*EXERCISE INSTRUCTIONS*
Your answer must be an exact copy of all the entries.

*RECORDS TO USE*
● ● ● ● ●
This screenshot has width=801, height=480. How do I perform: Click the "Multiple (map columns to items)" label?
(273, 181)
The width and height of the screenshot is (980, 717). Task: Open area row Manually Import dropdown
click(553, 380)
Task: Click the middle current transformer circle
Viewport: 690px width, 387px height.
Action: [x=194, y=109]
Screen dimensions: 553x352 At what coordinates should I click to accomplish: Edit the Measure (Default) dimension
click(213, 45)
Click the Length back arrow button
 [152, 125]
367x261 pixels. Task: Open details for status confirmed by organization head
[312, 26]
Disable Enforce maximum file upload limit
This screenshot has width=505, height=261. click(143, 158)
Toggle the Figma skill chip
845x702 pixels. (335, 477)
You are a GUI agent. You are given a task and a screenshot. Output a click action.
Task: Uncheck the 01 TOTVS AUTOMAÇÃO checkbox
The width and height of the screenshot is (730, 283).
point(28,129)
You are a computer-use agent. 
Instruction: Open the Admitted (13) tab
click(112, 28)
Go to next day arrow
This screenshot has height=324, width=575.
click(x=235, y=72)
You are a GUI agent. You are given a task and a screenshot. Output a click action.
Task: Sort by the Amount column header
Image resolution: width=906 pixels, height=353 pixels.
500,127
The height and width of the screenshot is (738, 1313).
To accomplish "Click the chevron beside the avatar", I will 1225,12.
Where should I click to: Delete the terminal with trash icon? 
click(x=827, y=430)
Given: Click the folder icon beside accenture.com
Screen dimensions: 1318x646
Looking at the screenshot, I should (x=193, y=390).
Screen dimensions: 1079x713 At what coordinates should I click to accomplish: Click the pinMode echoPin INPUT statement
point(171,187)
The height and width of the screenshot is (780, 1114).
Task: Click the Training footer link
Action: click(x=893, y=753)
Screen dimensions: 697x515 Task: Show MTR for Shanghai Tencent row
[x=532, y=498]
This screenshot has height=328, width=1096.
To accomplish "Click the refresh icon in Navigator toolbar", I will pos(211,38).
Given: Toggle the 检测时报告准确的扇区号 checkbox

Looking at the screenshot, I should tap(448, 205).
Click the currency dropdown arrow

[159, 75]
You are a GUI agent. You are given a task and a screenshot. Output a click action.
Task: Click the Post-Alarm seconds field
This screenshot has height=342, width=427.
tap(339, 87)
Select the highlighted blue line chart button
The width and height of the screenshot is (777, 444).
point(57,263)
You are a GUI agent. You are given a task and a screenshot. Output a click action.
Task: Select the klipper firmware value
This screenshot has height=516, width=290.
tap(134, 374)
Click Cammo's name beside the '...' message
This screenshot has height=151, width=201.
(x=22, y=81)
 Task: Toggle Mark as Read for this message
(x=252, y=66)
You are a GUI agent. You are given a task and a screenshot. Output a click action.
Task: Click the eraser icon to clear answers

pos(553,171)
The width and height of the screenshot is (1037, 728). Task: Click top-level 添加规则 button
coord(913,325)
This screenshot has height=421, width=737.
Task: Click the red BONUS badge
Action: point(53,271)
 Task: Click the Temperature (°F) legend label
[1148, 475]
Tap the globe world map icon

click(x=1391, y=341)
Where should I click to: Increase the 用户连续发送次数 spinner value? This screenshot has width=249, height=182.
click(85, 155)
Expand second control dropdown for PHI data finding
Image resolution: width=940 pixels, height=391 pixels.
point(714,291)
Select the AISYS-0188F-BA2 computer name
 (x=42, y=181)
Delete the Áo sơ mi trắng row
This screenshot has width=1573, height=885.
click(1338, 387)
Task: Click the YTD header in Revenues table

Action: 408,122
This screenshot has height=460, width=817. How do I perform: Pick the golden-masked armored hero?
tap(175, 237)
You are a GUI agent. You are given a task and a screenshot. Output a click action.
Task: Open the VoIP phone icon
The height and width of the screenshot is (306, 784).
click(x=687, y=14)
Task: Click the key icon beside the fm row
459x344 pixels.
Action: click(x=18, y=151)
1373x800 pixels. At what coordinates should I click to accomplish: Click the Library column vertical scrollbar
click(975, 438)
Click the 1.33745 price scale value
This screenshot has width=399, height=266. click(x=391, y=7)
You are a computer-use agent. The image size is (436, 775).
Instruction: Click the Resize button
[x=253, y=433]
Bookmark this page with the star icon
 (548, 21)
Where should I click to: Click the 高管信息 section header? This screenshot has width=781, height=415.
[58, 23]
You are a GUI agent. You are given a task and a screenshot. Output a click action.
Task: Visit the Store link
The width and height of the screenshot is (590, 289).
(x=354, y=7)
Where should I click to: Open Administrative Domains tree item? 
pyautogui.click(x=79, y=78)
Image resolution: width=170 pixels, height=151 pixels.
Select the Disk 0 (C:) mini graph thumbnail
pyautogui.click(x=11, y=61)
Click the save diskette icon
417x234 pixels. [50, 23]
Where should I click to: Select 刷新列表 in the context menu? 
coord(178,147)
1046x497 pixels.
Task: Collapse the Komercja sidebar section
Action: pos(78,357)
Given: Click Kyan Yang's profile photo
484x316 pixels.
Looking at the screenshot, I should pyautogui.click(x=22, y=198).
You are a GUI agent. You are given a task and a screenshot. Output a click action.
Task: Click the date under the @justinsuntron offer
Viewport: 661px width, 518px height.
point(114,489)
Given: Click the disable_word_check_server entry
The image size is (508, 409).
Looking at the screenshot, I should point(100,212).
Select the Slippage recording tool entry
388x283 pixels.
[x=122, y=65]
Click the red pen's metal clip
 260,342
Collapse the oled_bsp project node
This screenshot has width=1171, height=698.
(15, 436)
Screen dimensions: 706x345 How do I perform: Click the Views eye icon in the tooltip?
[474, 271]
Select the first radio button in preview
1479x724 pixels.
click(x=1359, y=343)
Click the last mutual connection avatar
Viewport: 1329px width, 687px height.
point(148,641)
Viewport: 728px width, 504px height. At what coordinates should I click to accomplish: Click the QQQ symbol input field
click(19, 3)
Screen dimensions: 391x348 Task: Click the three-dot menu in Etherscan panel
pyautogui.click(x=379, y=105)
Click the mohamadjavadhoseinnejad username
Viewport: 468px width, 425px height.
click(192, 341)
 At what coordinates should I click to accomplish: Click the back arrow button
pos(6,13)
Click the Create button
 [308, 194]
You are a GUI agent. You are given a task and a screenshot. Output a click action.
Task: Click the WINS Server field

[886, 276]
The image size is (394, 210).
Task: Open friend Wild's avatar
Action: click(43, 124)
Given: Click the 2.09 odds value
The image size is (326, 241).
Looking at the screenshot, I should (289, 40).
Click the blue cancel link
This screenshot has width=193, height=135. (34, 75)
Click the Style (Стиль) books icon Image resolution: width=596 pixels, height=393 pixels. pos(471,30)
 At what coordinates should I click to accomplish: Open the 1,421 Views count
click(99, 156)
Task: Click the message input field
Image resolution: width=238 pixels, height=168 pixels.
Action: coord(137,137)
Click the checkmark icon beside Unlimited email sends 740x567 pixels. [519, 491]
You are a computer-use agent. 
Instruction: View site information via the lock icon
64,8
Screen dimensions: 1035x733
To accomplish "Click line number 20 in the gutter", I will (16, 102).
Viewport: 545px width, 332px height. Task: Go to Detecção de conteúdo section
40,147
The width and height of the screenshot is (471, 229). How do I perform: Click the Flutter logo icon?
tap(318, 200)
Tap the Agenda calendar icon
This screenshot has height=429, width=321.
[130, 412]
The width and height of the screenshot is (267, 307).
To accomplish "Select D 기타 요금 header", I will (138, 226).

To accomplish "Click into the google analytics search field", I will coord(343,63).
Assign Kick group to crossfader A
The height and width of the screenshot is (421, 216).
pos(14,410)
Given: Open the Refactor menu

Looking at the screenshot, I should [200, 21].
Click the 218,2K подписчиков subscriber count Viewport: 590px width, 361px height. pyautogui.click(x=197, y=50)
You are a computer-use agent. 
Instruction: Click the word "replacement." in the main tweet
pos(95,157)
● ● ● ● ●
*ANSWER SECTION*
This screenshot has width=801, height=480. How do I perform: Click the "Multiple (map columns to items)" label?
(273, 181)
The width and height of the screenshot is (980, 717). Task: Open area row Manually Import dropdown
click(553, 380)
Task: Click the middle current transformer circle
Viewport: 690px width, 387px height.
Action: [x=194, y=109]
Screen dimensions: 553x352 At what coordinates should I click to accomplish: Edit the Measure (Default) dimension
click(213, 45)
Click the Length back arrow button
 [152, 125]
367x261 pixels. Task: Open details for status confirmed by organization head
[312, 26]
Disable Enforce maximum file upload limit
This screenshot has width=505, height=261. click(143, 158)
Toggle the Figma skill chip
845x702 pixels. (335, 477)
You are a GUI agent. You are given a task and a screenshot. Output a click action.
Task: Uncheck the 01 TOTVS AUTOMAÇÃO checkbox
The width and height of the screenshot is (730, 283).
point(28,129)
You are a computer-use agent. 
Instruction: Open the Admitted (13) tab
click(112, 28)
Go to next day arrow
This screenshot has height=324, width=575.
click(x=235, y=72)
You are a GUI agent. You are given a task and a screenshot. Output a click action.
Task: Sort by the Amount column header
Image resolution: width=906 pixels, height=353 pixels.
500,127
The height and width of the screenshot is (738, 1313).
To accomplish "Click the chevron beside the avatar", I will 1225,12.
Where should I click to: Delete the terminal with trash icon? 
click(x=827, y=430)
Given: Click the folder icon beside accenture.com
Screen dimensions: 1318x646
Looking at the screenshot, I should (x=193, y=390).
Screen dimensions: 1079x713 At what coordinates should I click to accomplish: Click the pinMode echoPin INPUT statement
point(171,187)
The height and width of the screenshot is (780, 1114).
Task: Click the Training footer link
Action: click(x=893, y=753)
Screen dimensions: 697x515 Task: Show MTR for Shanghai Tencent row
[x=532, y=498]
This screenshot has height=328, width=1096.
To accomplish "Click the refresh icon in Navigator toolbar", I will pos(211,38).
Given: Toggle the 检测时报告准确的扇区号 checkbox

Looking at the screenshot, I should tap(448, 205).
Click the currency dropdown arrow

[159, 75]
You are a GUI agent. You are given a task and a screenshot. Output a click action.
Task: Click the Post-Alarm seconds field
This screenshot has height=342, width=427.
tap(339, 87)
Select the highlighted blue line chart button
The width and height of the screenshot is (777, 444).
point(57,263)
You are a GUI agent. You are given a task and a screenshot. Output a click action.
Task: Select the klipper firmware value
This screenshot has height=516, width=290.
tap(134, 374)
Click Cammo's name beside the '...' message
This screenshot has height=151, width=201.
(x=22, y=81)
 Task: Toggle Mark as Read for this message
(x=252, y=66)
You are a GUI agent. You are given a task and a screenshot. Output a click action.
Task: Click the eraser icon to clear answers

pos(553,171)
The width and height of the screenshot is (1037, 728). Task: Click top-level 添加规则 button
coord(913,325)
This screenshot has height=421, width=737.
Task: Click the red BONUS badge
Action: point(53,271)
 Task: Click the Temperature (°F) legend label
[1148, 475]
Tap the globe world map icon

click(x=1391, y=341)
Where should I click to: Increase the 用户连续发送次数 spinner value? This screenshot has width=249, height=182.
click(85, 155)
Expand second control dropdown for PHI data finding
Image resolution: width=940 pixels, height=391 pixels.
point(714,291)
Select the AISYS-0188F-BA2 computer name
 (x=42, y=181)
Delete the Áo sơ mi trắng row
This screenshot has width=1573, height=885.
click(1338, 387)
Task: Click the YTD header in Revenues table

Action: 408,122
This screenshot has height=460, width=817. How do I perform: Pick the golden-masked armored hero?
tap(175, 237)
You are a GUI agent. You are given a task and a screenshot. Output a click action.
Task: Open the VoIP phone icon
The height and width of the screenshot is (306, 784).
click(x=687, y=14)
Task: Click the key icon beside the fm row
459x344 pixels.
Action: click(x=18, y=151)
1373x800 pixels. At what coordinates should I click to accomplish: Click the Library column vertical scrollbar
click(975, 438)
Click the 1.33745 price scale value
This screenshot has width=399, height=266. click(x=391, y=7)
You are a computer-use agent. The image size is (436, 775).
Instruction: Click the Resize button
[x=253, y=433]
Bookmark this page with the star icon
 (548, 21)
Where should I click to: Click the 高管信息 section header? This screenshot has width=781, height=415.
[58, 23]
You are a GUI agent. You are given a task and a screenshot. Output a click action.
Task: Visit the Store link
The width and height of the screenshot is (590, 289).
(x=354, y=7)
Where should I click to: Open Administrative Domains tree item? 
pyautogui.click(x=79, y=78)
Image resolution: width=170 pixels, height=151 pixels.
Select the Disk 0 (C:) mini graph thumbnail
pyautogui.click(x=11, y=61)
Click the save diskette icon
417x234 pixels. [50, 23]
Where should I click to: Select 刷新列表 in the context menu? 
coord(178,147)
1046x497 pixels.
Task: Collapse the Komercja sidebar section
Action: pos(78,357)
Given: Click Kyan Yang's profile photo
484x316 pixels.
Looking at the screenshot, I should pyautogui.click(x=22, y=198).
You are a GUI agent. You are given a task and a screenshot. Output a click action.
Task: Click the date under the @justinsuntron offer
Viewport: 661px width, 518px height.
point(114,489)
Given: Click the disable_word_check_server entry
The image size is (508, 409).
Looking at the screenshot, I should point(100,212).
Select the Slippage recording tool entry
388x283 pixels.
[x=122, y=65]
Click the red pen's metal clip
 260,342
Collapse the oled_bsp project node
This screenshot has width=1171, height=698.
(15, 436)
Screen dimensions: 706x345 How do I perform: Click the Views eye icon in the tooltip?
[474, 271]
Select the first radio button in preview
1479x724 pixels.
click(x=1359, y=343)
Click the last mutual connection avatar
Viewport: 1329px width, 687px height.
point(148,641)
Viewport: 728px width, 504px height. At what coordinates should I click to accomplish: Click the QQQ symbol input field
click(19, 3)
Screen dimensions: 391x348 Task: Click the three-dot menu in Etherscan panel
pyautogui.click(x=379, y=105)
Click the mohamadjavadhoseinnejad username
Viewport: 468px width, 425px height.
click(192, 341)
 At what coordinates should I click to accomplish: Click the back arrow button
pos(6,13)
Click the Create button
 [308, 194]
You are a GUI agent. You are given a task and a screenshot. Output a click action.
Task: Click the WINS Server field

[886, 276]
The image size is (394, 210).
Task: Open friend Wild's avatar
Action: click(43, 124)
Given: Click the 2.09 odds value
The image size is (326, 241).
Looking at the screenshot, I should (289, 40).
Click the blue cancel link
This screenshot has width=193, height=135. (34, 75)
Click the Style (Стиль) books icon Image resolution: width=596 pixels, height=393 pixels. pos(471,30)
 At what coordinates should I click to accomplish: Open the 1,421 Views count
click(99, 156)
Task: Click the message input field
Image resolution: width=238 pixels, height=168 pixels.
Action: coord(137,137)
Click the checkmark icon beside Unlimited email sends 740x567 pixels. [519, 491]
You are a computer-use agent. 
Instruction: View site information via the lock icon
64,8
Screen dimensions: 1035x733
To accomplish "Click line number 20 in the gutter", I will (16, 102).
Viewport: 545px width, 332px height. Task: Go to Detecção de conteúdo section
40,147
The width and height of the screenshot is (471, 229). How do I perform: Click the Flutter logo icon?
tap(318, 200)
Tap the Agenda calendar icon
This screenshot has height=429, width=321.
[130, 412]
The width and height of the screenshot is (267, 307).
To accomplish "Select D 기타 요금 header", I will (138, 226).

To accomplish "Click into the google analytics search field", I will coord(343,63).
Assign Kick group to crossfader A
The height and width of the screenshot is (421, 216).
pos(14,410)
Given: Open the Refactor menu

Looking at the screenshot, I should [200, 21].
Click the 218,2K подписчиков subscriber count Viewport: 590px width, 361px height. pyautogui.click(x=197, y=50)
You are a computer-use agent. 
Instruction: Click the word "replacement." in the main tweet
pos(95,157)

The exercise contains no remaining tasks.